Nous en apprendrons davantage sur la polarisation dans la section consacrée à l’électrostimulation par plaques de nos organes. Mais la polarisation est également très importante en lien avec la nourriture et l’eau.
Qu’est-ce que la polarisation ?
Un aimant a un pôle nord et un pôle sud. On parle de polarité lorsqu’il y a un pôle nord et un pôle sud. D’un côté se trouve un pôle nord et de l’autre un pôle sud.
L’eau, en revanche, est influencée par le pôle de l’aimant sur lequel on la place. Si on la place sur le pôle nord d’un aimant, elle entrera en résonance avec le pôle nord de l’aimant et deviendra nord. Et si on la place sur le pôle sud, elle entrera alors en résonance avec le pôle sud et deviendra pôle sud.
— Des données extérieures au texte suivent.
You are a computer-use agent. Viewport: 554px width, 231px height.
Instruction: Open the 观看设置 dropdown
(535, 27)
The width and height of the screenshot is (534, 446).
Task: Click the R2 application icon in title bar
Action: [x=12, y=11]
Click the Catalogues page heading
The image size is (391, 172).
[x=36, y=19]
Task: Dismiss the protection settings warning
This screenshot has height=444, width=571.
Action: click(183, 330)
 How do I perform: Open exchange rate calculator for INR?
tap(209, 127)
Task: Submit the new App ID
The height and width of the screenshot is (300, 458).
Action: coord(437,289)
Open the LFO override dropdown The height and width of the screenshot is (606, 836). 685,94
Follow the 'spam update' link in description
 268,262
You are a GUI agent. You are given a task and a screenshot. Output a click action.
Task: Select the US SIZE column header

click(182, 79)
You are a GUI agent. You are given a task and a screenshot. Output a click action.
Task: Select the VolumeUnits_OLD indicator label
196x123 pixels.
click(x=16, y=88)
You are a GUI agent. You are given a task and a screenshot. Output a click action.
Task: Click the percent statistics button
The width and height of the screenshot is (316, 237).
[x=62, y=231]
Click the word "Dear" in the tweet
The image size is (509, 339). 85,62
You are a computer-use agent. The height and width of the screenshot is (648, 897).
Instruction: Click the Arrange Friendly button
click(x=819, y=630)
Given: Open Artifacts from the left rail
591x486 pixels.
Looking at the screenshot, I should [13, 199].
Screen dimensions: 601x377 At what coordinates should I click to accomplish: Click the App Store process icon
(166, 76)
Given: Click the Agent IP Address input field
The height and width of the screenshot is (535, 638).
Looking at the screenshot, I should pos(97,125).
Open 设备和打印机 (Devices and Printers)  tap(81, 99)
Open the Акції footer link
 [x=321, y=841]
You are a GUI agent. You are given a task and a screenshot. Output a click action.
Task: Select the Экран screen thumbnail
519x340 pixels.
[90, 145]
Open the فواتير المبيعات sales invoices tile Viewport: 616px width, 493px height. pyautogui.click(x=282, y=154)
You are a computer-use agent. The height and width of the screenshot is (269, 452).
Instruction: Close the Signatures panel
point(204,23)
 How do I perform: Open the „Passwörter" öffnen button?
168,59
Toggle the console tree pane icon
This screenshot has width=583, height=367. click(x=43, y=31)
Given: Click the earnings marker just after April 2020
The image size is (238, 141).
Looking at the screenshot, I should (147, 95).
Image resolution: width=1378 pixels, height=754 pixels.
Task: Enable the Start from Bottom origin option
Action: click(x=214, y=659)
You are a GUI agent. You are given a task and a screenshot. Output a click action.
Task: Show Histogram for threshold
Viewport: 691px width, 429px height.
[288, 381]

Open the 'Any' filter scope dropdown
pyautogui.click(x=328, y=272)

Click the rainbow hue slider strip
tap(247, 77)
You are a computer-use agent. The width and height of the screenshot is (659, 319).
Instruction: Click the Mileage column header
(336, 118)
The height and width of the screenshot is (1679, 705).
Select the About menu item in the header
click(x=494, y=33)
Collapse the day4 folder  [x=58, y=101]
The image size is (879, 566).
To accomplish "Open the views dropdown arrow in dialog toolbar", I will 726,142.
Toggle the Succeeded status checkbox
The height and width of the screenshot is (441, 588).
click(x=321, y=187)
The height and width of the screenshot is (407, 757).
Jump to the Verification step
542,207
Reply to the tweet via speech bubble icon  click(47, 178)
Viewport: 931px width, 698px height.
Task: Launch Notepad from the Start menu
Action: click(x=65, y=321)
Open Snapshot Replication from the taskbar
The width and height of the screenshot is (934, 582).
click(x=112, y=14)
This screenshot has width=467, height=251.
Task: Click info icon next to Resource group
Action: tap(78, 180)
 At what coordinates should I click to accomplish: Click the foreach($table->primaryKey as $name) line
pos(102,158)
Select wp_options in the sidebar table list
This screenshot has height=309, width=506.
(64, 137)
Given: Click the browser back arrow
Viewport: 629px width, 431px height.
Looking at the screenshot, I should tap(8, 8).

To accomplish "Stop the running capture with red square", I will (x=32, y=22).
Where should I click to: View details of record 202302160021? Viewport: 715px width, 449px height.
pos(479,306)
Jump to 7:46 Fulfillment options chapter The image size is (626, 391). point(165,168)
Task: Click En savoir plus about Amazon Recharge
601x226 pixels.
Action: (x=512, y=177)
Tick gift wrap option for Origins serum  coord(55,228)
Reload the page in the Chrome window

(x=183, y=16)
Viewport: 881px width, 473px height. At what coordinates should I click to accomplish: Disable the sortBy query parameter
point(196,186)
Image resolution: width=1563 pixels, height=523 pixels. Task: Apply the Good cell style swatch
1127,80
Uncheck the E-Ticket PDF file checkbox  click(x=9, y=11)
L’eau développe donc LA MÊME POLARISATION que le pôle de l’aimant sur lequel on la place.
La nourriture, dans son état naturel, a une polarisation nord, sauf les graines qui ont une polarisation sud. Les divisions cellulaires commencent dans la graine lorsqu’elle entre en contact avec l’eau et que la graine se met à pousser.
Les fruits et légumes, fleurs et feuilles, noix et céréales ont tous une polarisation nord lorsqu’ils sont fraîchement cueillis ou fraîchement achetés. Cependant, à l’intérieur, la graine a une polarisation sud.
À mesure que la nourriture vieillit ou est stockée, la polarisation nord se transforme lentement en sud. La graine reste toujours au pôle sud.
Le Dr Hulda Clark pense que nous avons été conçus pour manger des aliments principalement à polarisation nord, avec une petite part de polarisation sud sous forme de graines. Mais aujourd’hui, la majorité des aliments que nous mangeons sont à pôle sud. Nous recevons une surdose de nourriture et d’eau polarisées sud.
Notre corps ne peut utiliser que les formes l- des acides aminés, et lorsque nous mangeons des aliments frais, nous fournissons à notre corps cette forme nécessaire de nutrition. À mesure que la nourriture vieillit ou subit de longues méthodes de conservation, les formes l- deviennent des formes d-. De même, le Cereus bacillus, la bactérie du Fasciolopsis buski, transforme les formes l- voisines en formes d-. Le changement dans la structure des acides aminés de formes l- en formes d- alertera nos tissus pour activer leur mécanisme de lutte contre les allergies en produisant du PGE2 (prostaglandine E2), et cela nous remplira d’inflammations qui ouvriront la porte de nos cellules aux bactéries et aux virus.